Available records:
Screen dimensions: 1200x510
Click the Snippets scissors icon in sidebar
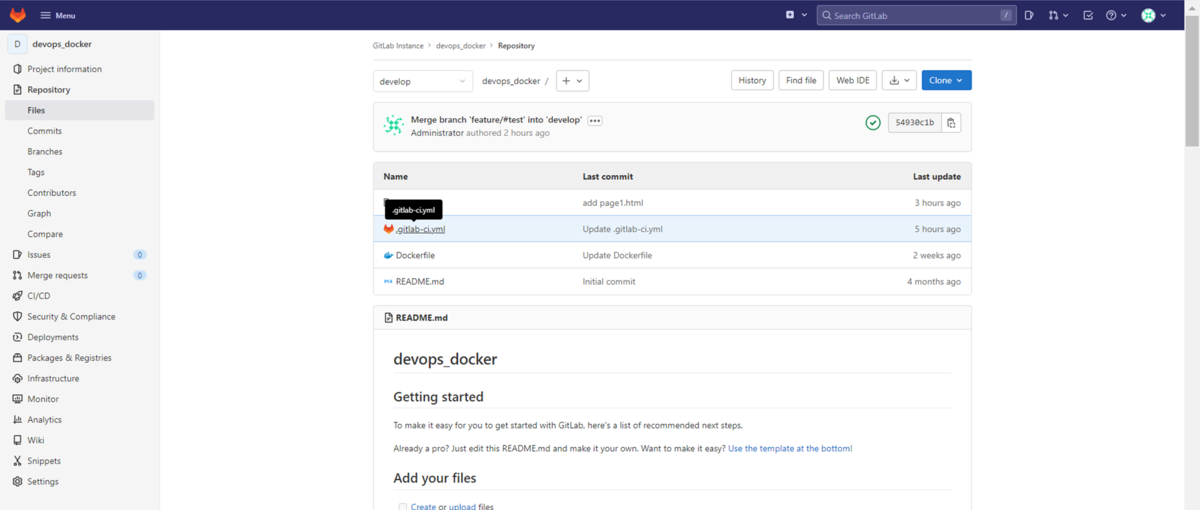coord(17,461)
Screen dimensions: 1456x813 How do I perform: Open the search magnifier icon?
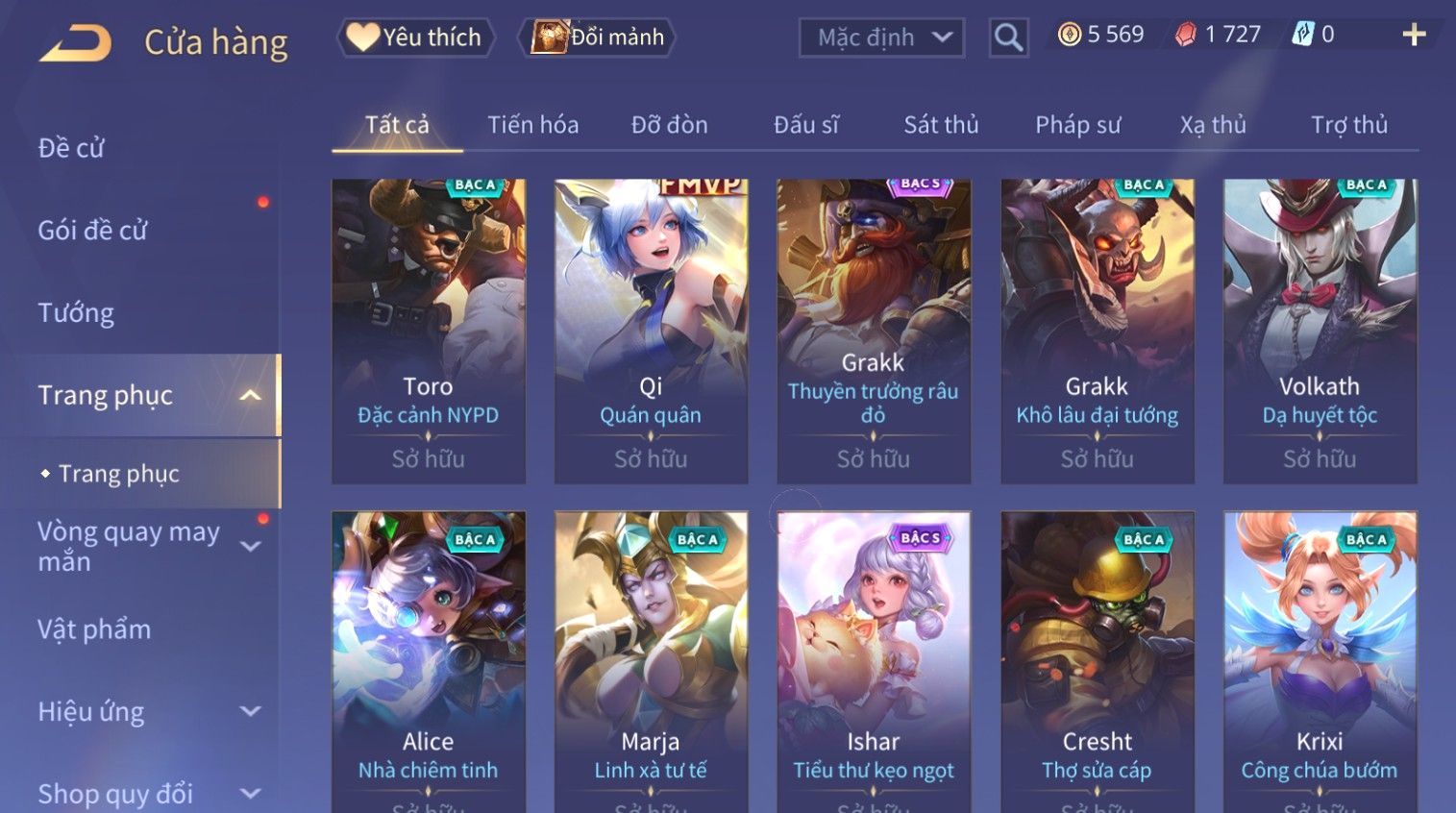pos(1008,37)
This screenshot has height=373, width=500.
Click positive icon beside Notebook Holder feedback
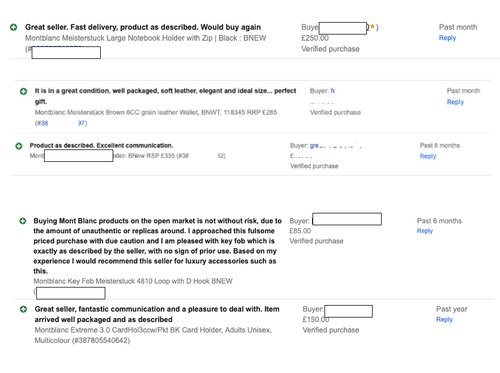click(x=13, y=27)
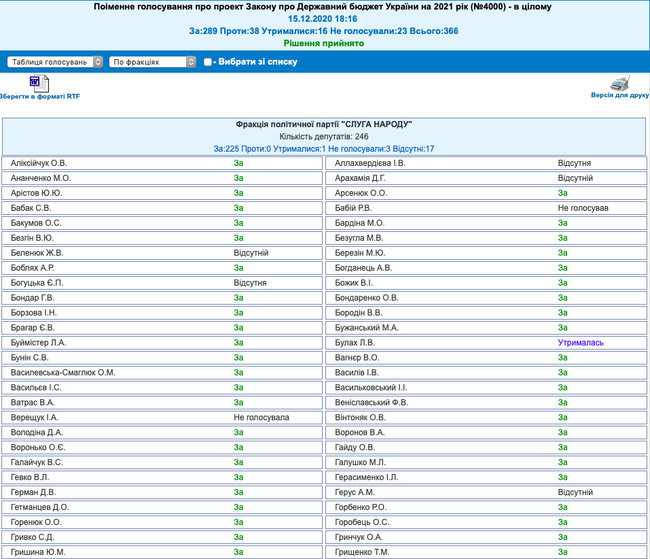Click 'Утрималась' vote for Булах Л.В.
The image size is (650, 559).
[x=581, y=342]
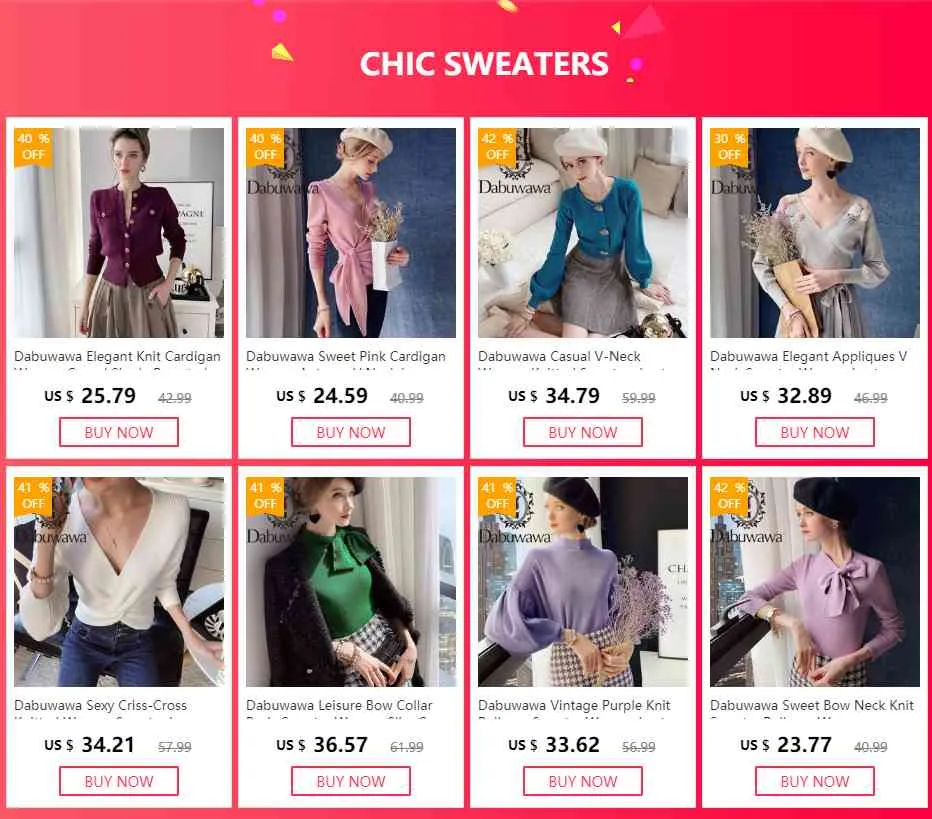Click BUY NOW for the $24.59 Pink Cardigan

click(x=351, y=432)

Your task: Repeat the preceding records exactly but drop the images.

Written solution:
Screen dimensions: 1200x510
Click the Snippets scissors icon in sidebar
coord(17,461)
Screen dimensions: 1456x813 How do I perform: Open the search magnifier icon?
pos(1008,37)
This screenshot has height=373, width=500.
Click positive icon beside Notebook Holder feedback
click(x=13, y=27)
Click 'Утрималась' vote for Булах Л.В.
The image size is (650, 559).
[x=581, y=342]
Click BUY NOW for the $24.59 Pink Cardigan

click(x=351, y=432)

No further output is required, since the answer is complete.